▸ **EXERCISE INPUT**

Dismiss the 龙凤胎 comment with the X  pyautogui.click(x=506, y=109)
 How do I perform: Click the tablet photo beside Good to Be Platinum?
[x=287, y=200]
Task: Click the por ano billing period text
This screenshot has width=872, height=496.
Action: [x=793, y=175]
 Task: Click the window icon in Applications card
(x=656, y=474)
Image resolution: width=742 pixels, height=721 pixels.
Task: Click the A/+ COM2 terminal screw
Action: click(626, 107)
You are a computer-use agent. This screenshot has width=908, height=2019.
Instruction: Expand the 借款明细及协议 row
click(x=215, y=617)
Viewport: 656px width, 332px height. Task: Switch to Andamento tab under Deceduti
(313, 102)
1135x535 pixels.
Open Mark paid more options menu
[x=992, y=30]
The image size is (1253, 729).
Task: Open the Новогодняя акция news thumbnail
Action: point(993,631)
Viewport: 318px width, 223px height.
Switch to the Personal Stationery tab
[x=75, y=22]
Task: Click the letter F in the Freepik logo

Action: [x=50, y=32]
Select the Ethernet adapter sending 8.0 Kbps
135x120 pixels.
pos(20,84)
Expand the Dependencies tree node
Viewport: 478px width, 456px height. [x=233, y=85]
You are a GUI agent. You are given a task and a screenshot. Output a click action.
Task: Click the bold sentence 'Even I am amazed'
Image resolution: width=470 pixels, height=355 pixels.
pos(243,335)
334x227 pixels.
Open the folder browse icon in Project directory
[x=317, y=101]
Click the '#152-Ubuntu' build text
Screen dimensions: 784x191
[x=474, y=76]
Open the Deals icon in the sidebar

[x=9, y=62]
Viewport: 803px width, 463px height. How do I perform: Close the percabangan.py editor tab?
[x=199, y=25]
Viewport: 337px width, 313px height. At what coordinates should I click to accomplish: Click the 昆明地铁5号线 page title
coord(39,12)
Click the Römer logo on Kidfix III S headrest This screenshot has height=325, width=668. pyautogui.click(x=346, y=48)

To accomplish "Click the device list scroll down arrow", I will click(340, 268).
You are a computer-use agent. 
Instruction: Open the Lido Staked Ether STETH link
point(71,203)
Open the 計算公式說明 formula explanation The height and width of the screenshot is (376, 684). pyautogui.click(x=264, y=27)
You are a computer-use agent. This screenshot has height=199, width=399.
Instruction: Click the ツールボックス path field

▸ **WORK REQUEST**
When a line above includes the word "computer", please list that line.

▸ **EXPECTED ANSWER**
You are a computer-use agent. This screenshot has width=908, height=2019.
You are a computer-use agent. 
You are a computer-use agent. This screenshot has height=199, width=399.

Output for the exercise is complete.